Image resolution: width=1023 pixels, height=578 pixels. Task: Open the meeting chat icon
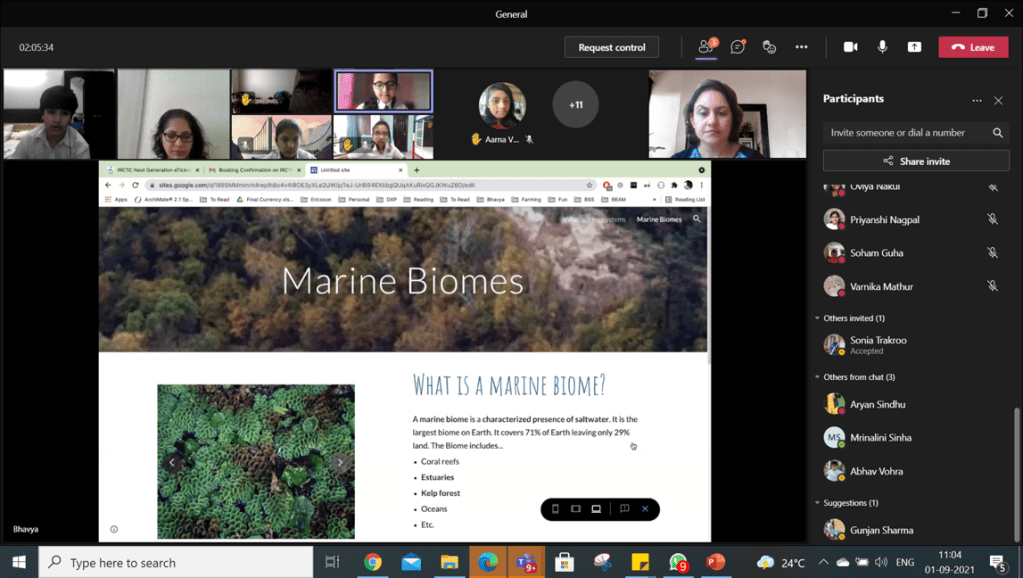738,47
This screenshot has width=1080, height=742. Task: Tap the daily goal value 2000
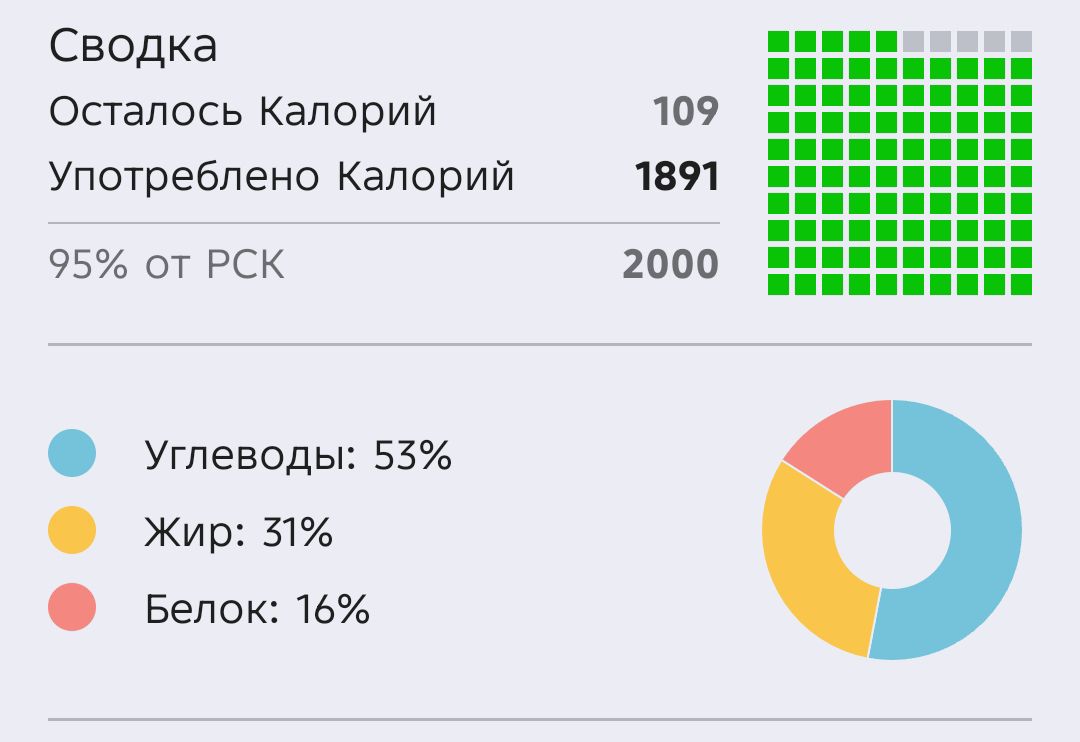pos(670,265)
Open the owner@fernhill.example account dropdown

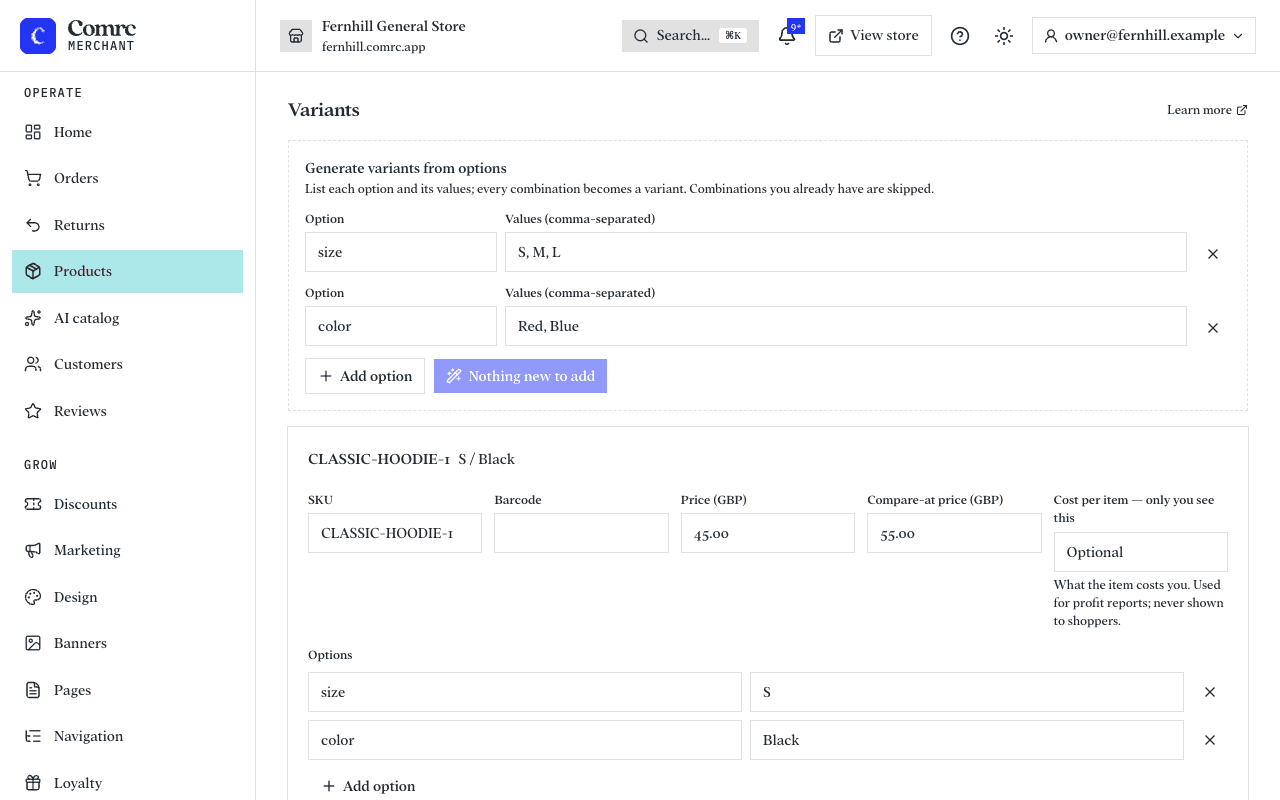1144,36
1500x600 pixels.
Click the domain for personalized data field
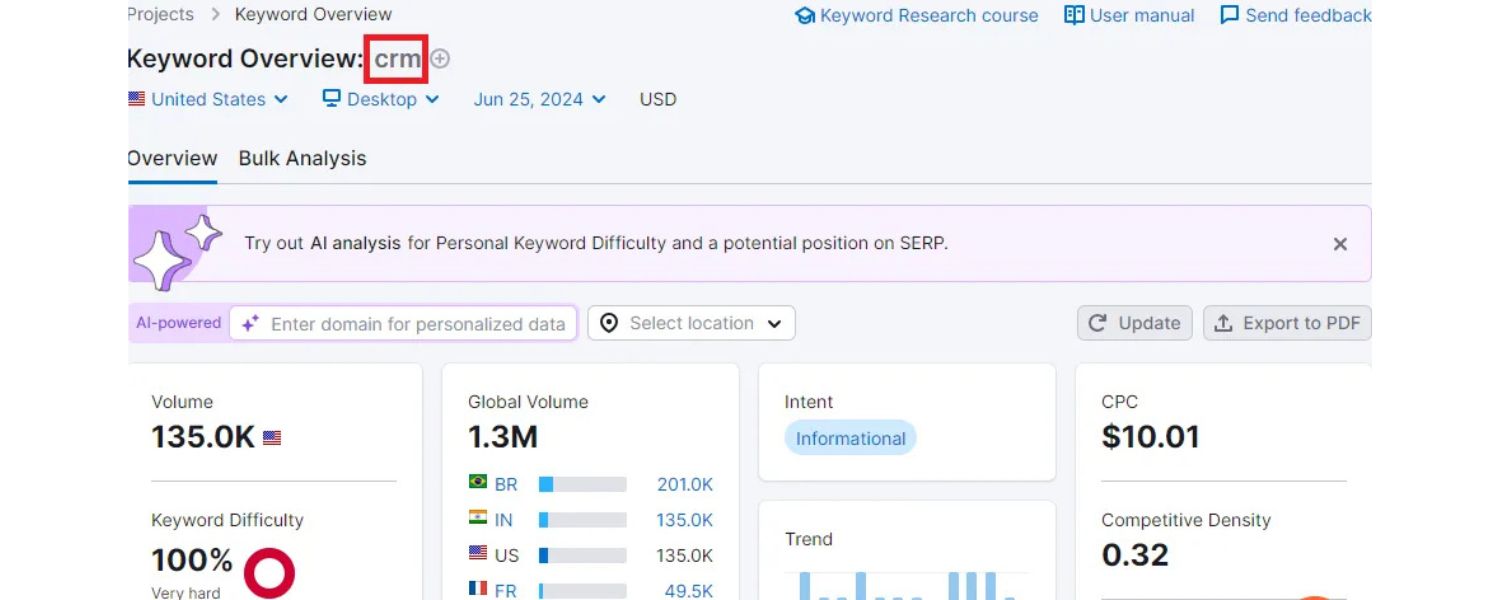(x=417, y=324)
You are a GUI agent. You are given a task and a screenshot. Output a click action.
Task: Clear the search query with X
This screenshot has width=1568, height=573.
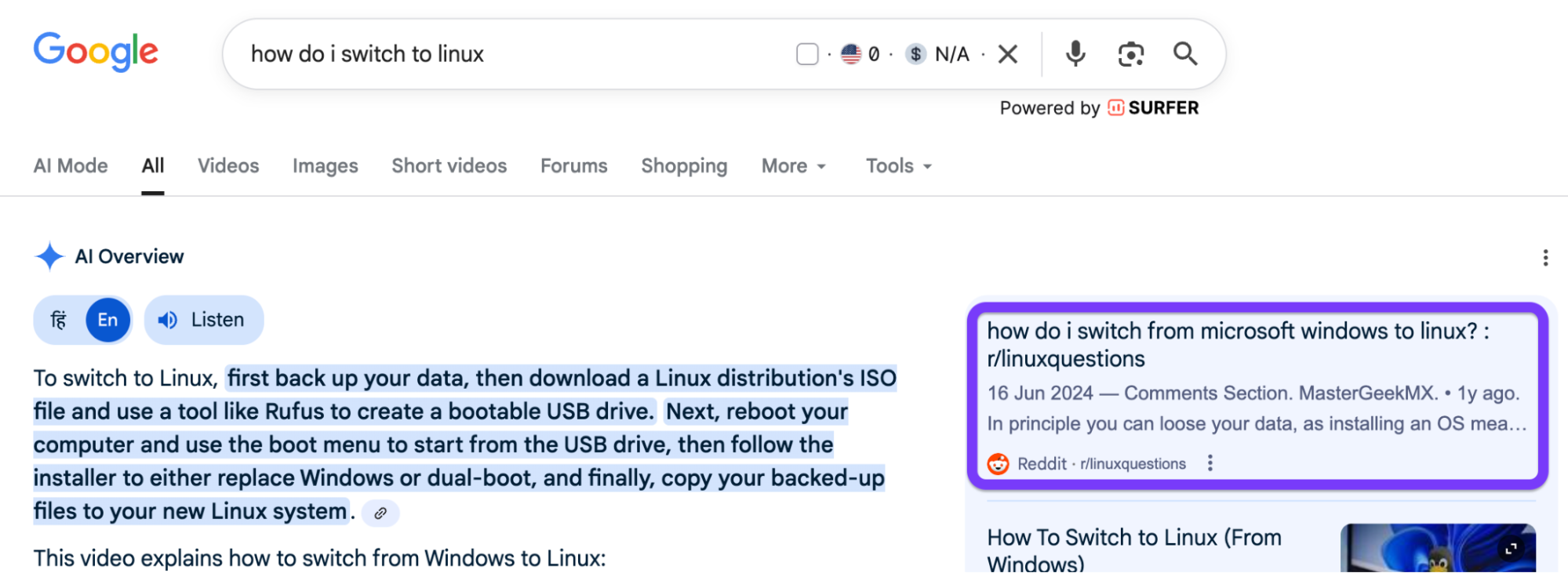pyautogui.click(x=1008, y=54)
__________
▸ **Task objective**: Your answer must be an exact copy of the lines from the line with "This screenshot has width=1080, height=742." to the final line of the data, both ends included, and no pictures.

▸ **Answer to the problem**:
This screenshot has width=1080, height=742. Task: Tap the daily goal value 2000
pos(670,265)
Open the owner@fernhill.example account dropdown

1144,36
1500x600 pixels.
Click the domain for personalized data field
(x=417, y=324)
You are a GUI agent. You are given a task and a screenshot. Output a click action.
Task: Clear the search query with X
This screenshot has width=1568, height=573.
pyautogui.click(x=1008, y=54)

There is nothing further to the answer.